I'm acutely aware that I'm not in my own voice right now. It's the residual awkwardness of having read great writing - Natalie Goldberg's Writing Down The Bones, in this case. When I soak in a book like I just did on the train, I speak with an accent for a bit afterwards. It's been seven years since I first read Bones in Chris Kuhl's English class my first year of high school, and I still remember drinking in the passages about allowing yourself to write, and the late-night essay I pounded out (assigned title: "I Am...") and how Kuhl stopped me after class a few days later and asked permission to read it in class, and the stunned silence that followed the reading with the class at a loss for adjectives. We let the silence sit for a while - no verbal dissections on the "meaning" of my work, for once - and then we took a collective breath and continued with our lives.

But that pause, that pregnant pause - I was so terrified by the silence that I forgot to breathe, gasping in a draught of air only when the silence ended. It was one of the greatest moments I've had, all the better for being barely acknowledged - classmates trickled up to me for days afterwards with quiet variants on "that was... wow." And the best part was that I didn't feel that it was extraordinary. That the clarity I'd been able to tap into while writing was something I could always reach in and do.

Anyway, after that essay, Kuhl said I really ought to keep developing my writing and would I like to do some out-of-class work with her on it. I did for a bit and it was wonderful - the odd little books and stories she'd lend me had a grace and clarity of phrasing I'd never seen before, and I would just wash the raw honey of the words over me, turning them about, slowly unraveling them, sitting down to write and finding I'd absorbed a tiny bit of them.
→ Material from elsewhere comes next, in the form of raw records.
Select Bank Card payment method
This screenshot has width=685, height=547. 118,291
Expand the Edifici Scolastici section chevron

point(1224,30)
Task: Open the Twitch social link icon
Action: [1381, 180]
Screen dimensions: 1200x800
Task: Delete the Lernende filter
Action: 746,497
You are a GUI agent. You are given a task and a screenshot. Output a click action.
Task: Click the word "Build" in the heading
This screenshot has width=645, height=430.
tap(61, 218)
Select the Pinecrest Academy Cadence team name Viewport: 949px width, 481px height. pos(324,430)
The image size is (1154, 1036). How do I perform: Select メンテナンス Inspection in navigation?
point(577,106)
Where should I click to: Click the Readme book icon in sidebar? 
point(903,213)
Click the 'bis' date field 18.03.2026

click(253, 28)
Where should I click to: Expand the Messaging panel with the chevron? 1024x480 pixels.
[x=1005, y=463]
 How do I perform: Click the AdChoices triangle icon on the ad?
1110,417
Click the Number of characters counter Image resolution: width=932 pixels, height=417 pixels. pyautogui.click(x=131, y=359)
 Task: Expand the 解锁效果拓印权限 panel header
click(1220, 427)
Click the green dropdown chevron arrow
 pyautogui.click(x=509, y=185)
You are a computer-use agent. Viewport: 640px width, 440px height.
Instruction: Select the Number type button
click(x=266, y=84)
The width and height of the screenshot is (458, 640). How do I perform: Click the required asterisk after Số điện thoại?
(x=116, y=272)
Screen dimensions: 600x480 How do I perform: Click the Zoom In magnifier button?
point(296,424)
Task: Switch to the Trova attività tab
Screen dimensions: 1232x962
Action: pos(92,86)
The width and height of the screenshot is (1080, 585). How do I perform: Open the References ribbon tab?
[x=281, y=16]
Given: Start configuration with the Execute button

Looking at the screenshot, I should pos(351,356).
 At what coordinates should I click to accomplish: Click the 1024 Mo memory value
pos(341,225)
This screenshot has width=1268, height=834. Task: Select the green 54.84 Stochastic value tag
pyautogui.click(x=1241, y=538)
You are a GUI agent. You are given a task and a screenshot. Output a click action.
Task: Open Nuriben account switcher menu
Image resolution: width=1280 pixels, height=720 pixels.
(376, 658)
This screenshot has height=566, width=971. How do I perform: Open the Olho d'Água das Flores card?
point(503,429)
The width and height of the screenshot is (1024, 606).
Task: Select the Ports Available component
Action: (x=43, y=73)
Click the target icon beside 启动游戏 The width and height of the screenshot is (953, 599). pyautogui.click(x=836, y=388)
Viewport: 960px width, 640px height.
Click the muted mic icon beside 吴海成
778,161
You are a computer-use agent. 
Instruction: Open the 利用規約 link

Eventually my parents got upset when they discovered some of the fiction literature she assigned as reading mentioned sex. (Never mind that Shakespeare continually brings it up in his plays; those are "classics.") So we stopped the independent work. I took Kuhl's one-week writing seminar during Intersession that year, wrote some short stories. And then... I slowly stopped writing. I'd still fire up on papers, and I still write parodies and little plays, and this blog - but the sustained effort of raw writing, repeatedly digging deep into a storehouse of words for hours at a time, no particular formulae or point of conviction or function to display, just sheer expression - I haven't done that for a while. I feel rusty when I do.

That's why it was so hard for me to start my sci fi story, and why I didn't make it through NaNoWriMo last year. It's like a former marathon runner trying to lope an easy 26 miles after a decade of eating potato chips on the couch. I don't practice now. It's not a part of who I am at present, but the residual memories say it should be. Maybe it can be again. I'm not going to plan for it or try too hard, since that's a surefire way for me to block myself, but I'm just going to watch a little closer, maybe tip the probabilities a little more. In this case, I do something by doing nothing.*

*I may be reading the Tao Te Ching and Tai Chi books a wee bit much. But hey, that's what writing is for - snapshot of your thoughtstream at the moment. Thoughtstreams can change.